**The data**:
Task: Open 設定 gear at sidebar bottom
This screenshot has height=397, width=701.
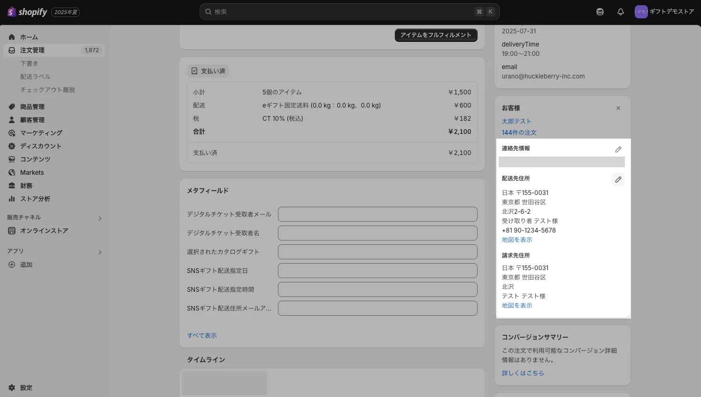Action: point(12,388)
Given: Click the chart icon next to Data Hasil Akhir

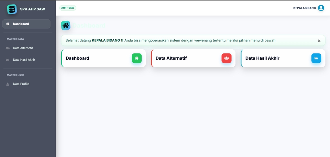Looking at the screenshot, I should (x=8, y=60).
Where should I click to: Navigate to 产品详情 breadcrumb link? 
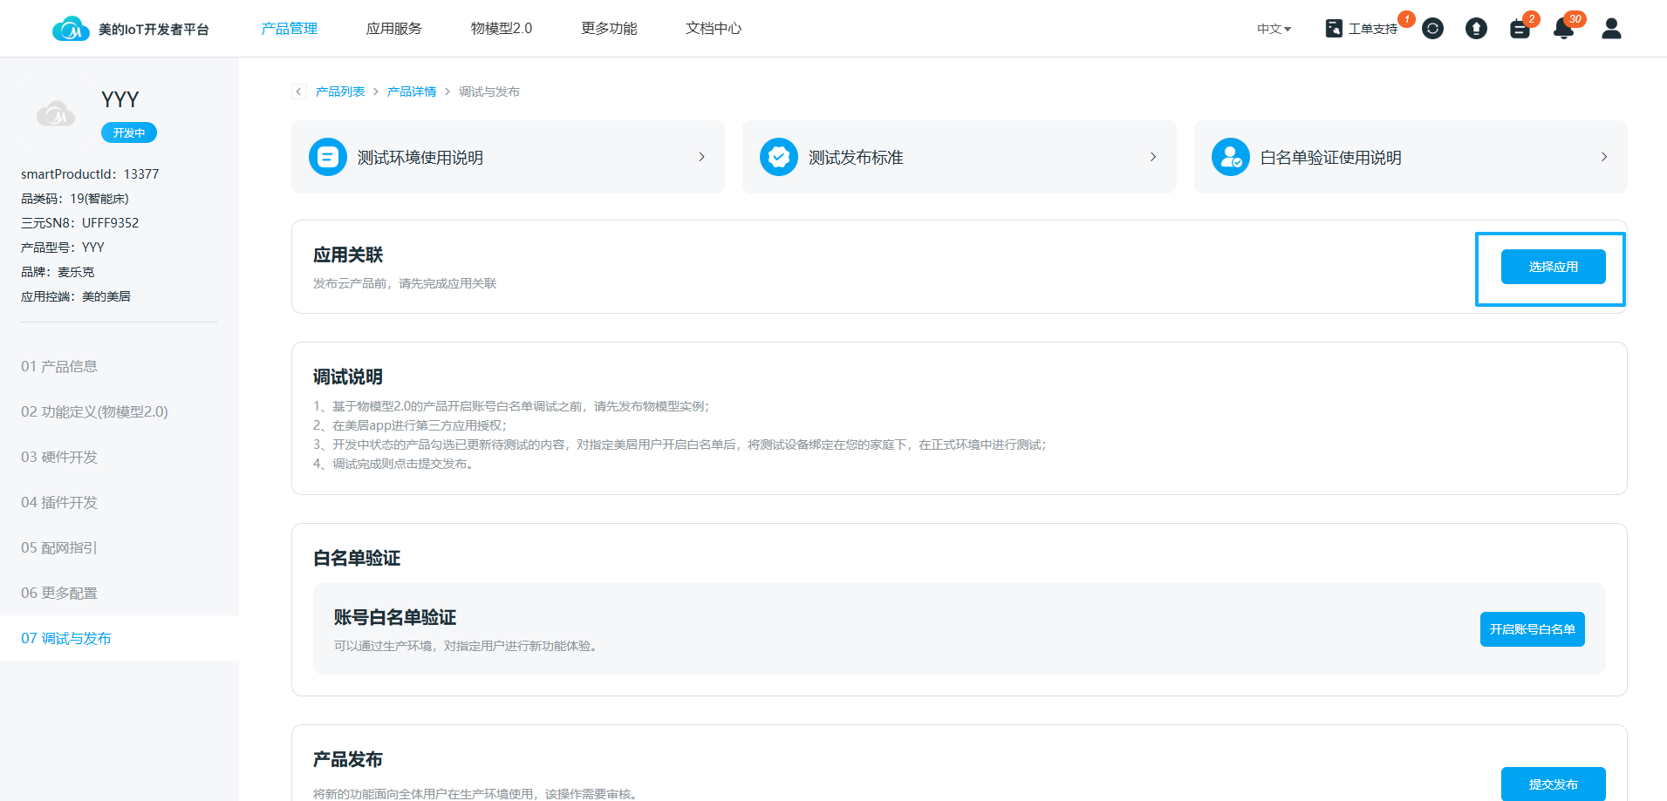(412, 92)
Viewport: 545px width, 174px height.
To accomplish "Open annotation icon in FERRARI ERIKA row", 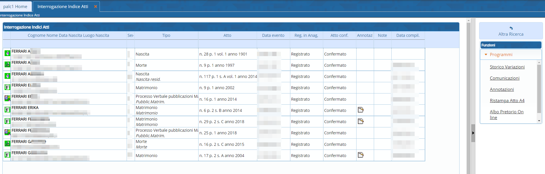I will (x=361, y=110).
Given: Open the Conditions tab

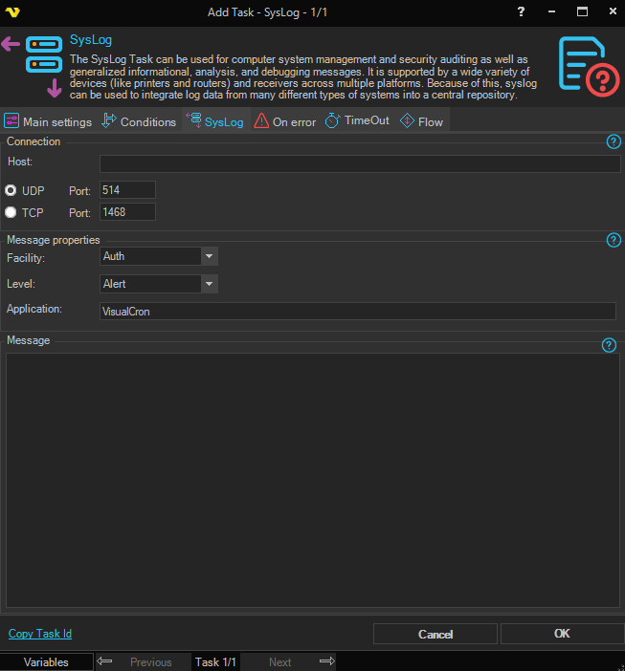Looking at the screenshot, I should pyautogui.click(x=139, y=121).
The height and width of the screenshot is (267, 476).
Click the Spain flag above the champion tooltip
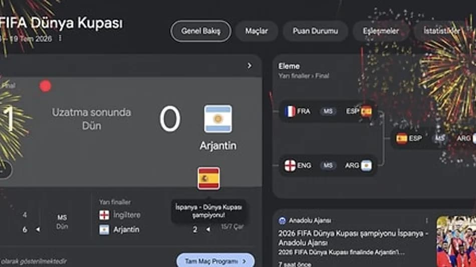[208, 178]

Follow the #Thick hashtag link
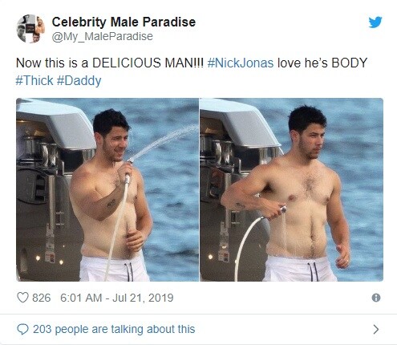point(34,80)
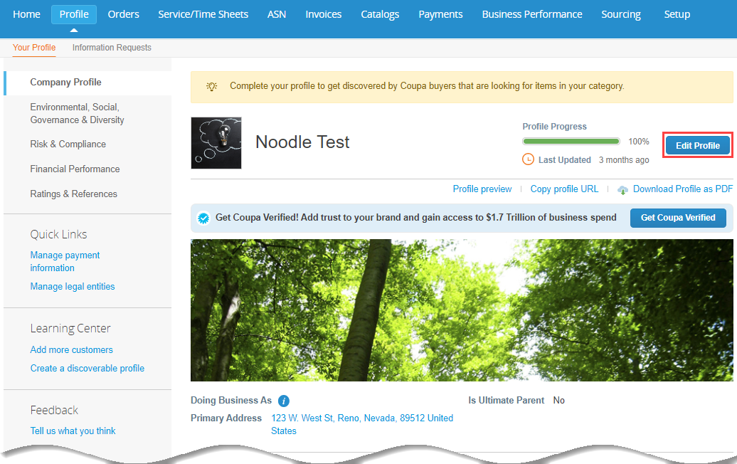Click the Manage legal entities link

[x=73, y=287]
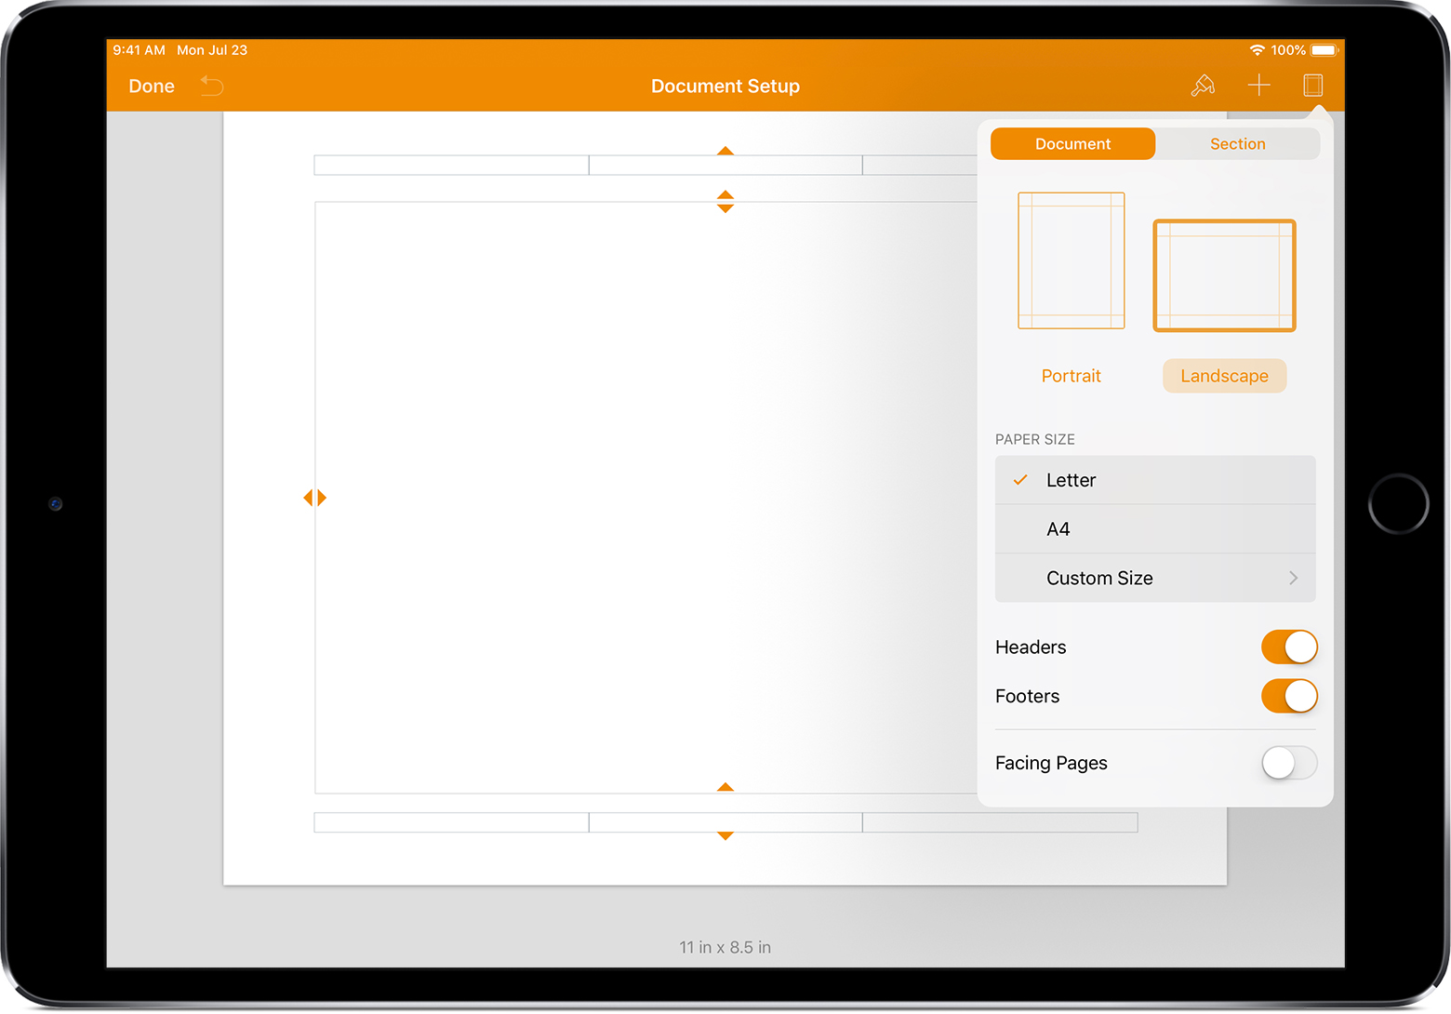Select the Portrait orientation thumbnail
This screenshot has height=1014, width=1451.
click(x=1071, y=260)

**Task details**: Beginning with the line where "Click the Spain" appears, transcribe the records above word for word through their last line, and include no pictures.

**Answer to this task**:
Click the Spain flag above the champion tooltip
[208, 178]

Follow the #Thick hashtag link
point(34,80)
Click the Manage legal entities link

[x=73, y=287]
Select the Portrait orientation thumbnail
This screenshot has height=1014, width=1451.
click(x=1071, y=260)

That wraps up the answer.